Write docs/experiments/<name>-report.md: methodology delta, a per-size results table (the 3×3 grid), the paired stats, what separates (or doesn't), honest limitations (trials, model, sensor caveats), reproducibility commands, and a recommendation. Commit the report and the raw data under docs/experiments/data/.


Guardrails (lessons already paid for — do not relearn)

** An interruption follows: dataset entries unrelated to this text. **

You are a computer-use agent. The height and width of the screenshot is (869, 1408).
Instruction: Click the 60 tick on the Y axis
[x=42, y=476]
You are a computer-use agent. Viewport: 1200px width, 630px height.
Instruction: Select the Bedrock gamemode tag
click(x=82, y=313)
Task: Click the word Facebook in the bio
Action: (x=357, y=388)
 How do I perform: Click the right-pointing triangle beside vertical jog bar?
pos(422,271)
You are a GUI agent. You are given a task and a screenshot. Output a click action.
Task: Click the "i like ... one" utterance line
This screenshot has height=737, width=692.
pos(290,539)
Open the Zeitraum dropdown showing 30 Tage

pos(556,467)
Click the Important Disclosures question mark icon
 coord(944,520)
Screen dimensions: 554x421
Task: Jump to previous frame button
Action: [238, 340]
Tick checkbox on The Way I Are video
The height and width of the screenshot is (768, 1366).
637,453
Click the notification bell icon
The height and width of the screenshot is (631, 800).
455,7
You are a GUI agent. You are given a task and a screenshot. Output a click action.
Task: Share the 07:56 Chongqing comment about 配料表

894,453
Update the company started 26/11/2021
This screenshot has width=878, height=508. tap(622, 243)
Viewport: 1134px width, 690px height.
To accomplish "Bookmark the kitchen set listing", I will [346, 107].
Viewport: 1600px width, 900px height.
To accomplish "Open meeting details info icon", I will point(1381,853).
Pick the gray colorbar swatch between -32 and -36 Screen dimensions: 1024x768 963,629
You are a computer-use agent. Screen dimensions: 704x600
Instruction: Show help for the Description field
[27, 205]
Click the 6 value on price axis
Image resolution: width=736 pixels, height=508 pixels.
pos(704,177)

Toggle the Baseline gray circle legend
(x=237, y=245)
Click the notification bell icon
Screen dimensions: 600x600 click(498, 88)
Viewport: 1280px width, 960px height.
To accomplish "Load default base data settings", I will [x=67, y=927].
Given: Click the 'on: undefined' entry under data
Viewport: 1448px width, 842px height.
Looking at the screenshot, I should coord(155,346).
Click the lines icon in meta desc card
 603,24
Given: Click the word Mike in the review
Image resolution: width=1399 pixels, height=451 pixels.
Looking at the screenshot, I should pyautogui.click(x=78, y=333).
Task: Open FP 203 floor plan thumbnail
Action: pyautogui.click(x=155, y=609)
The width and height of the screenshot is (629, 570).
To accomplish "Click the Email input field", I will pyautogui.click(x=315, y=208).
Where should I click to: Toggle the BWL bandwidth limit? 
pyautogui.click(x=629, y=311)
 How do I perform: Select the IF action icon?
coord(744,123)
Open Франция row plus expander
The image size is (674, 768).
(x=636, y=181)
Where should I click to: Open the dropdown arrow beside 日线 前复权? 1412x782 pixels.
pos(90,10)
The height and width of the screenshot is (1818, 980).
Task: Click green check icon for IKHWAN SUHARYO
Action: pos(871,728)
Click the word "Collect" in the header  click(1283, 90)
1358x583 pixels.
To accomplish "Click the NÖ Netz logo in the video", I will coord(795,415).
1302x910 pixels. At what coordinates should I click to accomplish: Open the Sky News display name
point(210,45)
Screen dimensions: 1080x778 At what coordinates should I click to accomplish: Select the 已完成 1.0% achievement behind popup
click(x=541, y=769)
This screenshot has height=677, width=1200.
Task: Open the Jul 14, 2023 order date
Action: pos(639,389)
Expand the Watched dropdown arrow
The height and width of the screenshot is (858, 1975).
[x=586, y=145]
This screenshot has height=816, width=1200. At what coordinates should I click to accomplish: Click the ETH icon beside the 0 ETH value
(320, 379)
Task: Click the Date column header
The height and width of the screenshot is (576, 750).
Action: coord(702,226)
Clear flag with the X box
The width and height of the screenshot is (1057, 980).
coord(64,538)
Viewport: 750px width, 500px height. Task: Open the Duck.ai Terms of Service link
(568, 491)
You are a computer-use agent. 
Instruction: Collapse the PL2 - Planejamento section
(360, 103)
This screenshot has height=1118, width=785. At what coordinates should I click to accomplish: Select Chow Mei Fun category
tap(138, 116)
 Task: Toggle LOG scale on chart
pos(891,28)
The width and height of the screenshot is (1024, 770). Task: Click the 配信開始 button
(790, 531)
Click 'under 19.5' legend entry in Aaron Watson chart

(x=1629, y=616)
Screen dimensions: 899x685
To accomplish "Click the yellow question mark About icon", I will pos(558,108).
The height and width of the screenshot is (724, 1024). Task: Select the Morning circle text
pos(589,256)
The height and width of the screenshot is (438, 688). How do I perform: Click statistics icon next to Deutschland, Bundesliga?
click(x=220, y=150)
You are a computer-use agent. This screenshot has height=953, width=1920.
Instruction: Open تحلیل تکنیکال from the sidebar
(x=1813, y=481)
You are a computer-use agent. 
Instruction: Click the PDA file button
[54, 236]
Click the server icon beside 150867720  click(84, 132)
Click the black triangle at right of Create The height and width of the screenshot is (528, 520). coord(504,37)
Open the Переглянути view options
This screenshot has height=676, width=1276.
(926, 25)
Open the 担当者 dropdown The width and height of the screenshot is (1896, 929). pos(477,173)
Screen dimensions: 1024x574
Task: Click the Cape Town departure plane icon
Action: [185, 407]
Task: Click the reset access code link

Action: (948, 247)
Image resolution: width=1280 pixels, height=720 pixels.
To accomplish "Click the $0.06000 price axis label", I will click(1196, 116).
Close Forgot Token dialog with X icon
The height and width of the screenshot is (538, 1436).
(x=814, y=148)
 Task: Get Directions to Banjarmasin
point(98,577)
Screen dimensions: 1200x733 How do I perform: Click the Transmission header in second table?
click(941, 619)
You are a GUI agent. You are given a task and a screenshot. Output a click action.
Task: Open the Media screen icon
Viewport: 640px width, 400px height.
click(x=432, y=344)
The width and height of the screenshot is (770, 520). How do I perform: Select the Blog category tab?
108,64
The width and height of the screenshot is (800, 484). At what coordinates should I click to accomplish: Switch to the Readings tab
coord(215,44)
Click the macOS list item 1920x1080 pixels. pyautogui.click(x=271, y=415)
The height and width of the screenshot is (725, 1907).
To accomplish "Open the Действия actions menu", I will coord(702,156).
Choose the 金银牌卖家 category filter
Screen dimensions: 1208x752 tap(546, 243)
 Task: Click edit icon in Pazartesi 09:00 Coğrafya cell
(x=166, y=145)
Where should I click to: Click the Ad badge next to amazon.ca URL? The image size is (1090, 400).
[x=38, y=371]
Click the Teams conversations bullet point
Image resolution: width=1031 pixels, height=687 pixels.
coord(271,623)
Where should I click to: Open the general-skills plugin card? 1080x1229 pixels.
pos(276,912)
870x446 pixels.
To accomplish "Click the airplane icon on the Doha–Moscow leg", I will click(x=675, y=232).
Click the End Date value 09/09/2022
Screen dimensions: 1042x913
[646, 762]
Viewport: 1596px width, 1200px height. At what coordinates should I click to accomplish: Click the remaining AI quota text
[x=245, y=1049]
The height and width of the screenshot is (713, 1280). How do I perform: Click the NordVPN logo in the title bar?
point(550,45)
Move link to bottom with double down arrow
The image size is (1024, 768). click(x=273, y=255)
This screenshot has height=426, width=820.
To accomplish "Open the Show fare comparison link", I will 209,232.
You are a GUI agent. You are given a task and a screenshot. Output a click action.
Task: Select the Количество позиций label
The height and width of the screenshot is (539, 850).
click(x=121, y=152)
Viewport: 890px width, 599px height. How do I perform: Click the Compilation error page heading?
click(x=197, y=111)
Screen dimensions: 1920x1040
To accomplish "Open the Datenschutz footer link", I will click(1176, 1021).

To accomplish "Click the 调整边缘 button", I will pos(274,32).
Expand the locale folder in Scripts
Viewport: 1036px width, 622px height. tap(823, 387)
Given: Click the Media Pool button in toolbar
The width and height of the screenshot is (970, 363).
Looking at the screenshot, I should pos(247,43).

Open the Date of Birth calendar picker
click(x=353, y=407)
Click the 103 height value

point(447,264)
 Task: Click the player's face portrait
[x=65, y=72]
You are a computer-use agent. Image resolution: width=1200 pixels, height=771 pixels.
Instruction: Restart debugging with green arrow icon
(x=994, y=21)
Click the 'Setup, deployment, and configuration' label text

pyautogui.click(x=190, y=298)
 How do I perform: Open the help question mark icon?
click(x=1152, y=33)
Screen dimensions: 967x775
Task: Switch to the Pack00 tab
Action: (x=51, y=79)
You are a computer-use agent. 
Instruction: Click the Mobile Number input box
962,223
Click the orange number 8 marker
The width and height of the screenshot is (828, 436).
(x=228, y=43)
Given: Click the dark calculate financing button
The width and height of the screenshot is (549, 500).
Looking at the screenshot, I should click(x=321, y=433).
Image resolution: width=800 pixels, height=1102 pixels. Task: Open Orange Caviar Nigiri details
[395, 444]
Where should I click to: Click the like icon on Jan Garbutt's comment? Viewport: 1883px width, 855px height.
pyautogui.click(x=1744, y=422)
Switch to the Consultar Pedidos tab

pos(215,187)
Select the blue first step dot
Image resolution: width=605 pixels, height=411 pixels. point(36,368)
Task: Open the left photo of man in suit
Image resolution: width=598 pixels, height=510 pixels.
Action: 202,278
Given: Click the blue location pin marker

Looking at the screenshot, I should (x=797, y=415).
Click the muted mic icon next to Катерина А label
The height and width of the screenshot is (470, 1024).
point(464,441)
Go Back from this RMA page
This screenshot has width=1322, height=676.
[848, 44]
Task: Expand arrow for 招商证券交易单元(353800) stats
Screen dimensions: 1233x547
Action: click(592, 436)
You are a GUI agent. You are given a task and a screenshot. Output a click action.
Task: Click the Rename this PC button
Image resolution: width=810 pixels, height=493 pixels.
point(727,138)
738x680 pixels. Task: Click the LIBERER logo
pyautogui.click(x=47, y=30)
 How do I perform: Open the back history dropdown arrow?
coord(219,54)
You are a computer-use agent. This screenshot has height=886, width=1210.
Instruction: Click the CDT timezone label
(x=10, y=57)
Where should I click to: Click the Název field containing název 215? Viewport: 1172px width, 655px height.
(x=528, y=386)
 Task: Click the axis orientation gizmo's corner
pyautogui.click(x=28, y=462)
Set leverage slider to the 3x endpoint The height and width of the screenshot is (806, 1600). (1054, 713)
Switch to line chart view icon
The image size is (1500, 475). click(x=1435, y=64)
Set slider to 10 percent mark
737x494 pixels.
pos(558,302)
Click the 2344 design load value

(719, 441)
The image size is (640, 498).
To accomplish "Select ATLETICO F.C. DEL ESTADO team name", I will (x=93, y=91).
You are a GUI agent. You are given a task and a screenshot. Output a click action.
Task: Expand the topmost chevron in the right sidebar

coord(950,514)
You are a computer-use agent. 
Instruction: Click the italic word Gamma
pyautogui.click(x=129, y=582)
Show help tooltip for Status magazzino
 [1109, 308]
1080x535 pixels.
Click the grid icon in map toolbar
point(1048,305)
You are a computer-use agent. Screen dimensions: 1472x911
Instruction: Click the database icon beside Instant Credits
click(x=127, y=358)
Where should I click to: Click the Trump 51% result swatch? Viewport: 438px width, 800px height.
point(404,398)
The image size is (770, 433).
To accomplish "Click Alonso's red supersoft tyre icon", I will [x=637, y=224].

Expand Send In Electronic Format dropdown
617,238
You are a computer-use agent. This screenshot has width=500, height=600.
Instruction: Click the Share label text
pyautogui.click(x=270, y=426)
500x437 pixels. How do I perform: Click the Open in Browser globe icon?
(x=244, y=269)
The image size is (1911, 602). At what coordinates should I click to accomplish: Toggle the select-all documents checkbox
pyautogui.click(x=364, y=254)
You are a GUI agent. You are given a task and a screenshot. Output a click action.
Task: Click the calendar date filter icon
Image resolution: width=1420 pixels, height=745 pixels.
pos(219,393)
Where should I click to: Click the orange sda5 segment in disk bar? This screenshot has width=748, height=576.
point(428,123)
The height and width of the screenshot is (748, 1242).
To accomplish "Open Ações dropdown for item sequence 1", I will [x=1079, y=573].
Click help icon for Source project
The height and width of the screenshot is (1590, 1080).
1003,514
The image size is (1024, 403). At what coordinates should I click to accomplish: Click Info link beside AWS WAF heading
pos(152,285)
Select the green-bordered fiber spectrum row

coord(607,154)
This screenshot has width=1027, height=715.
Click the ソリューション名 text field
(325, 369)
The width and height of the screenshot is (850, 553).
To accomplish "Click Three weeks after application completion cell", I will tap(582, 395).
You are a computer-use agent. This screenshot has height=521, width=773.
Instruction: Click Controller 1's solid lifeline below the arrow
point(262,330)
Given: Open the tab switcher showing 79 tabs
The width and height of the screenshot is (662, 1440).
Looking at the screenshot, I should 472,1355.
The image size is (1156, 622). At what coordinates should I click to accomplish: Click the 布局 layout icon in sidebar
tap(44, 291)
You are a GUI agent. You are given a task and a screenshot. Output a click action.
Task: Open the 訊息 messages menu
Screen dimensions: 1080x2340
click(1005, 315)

  1. build-pipeline needs the gate bypassed headlessly. The arm prompt already self-approves the /plan gate; without it ~21% of cells stall. If pass rate drops, check for "Do you approve this plan?" in the raw output, not the code.
  2. Cost comes from the JSON result, not the plugin cost-meter (the meter does not fire in nested dispatch). The harness reads --output-format json.
  3. Hide acceptance tests during the build (gradeFiles), or every arm just makes the given tests pass and the quality signal dies.
  4. Hold the model fixed and report it — the cost winner flips with model/size.
  5. Small/medium katas saturate the quality sensors (≈100% cov, 1.0 mutation); expect quality to separate, if at all, only on the large multi-file tasks. That separation is the main reason this run adds the large tier.
  6. Parallelize but isolate — each cell already gets its own worktree + $HOME; safe to run many runners concurrently. Watch out for defunct zombies inflating pgrep counts (harmless).
  7. Pre-register N and the stopping rule; the task is the unit of inference.

Expected deliverables

  • evals/experiments/exp-tdd-<large-task>.json + fixtures for the new large tier.
  • Raw data JSONL per size under docs/experiments/data/.
  • One consolidated report with the 3×3 (size × arm) grid and the verdict.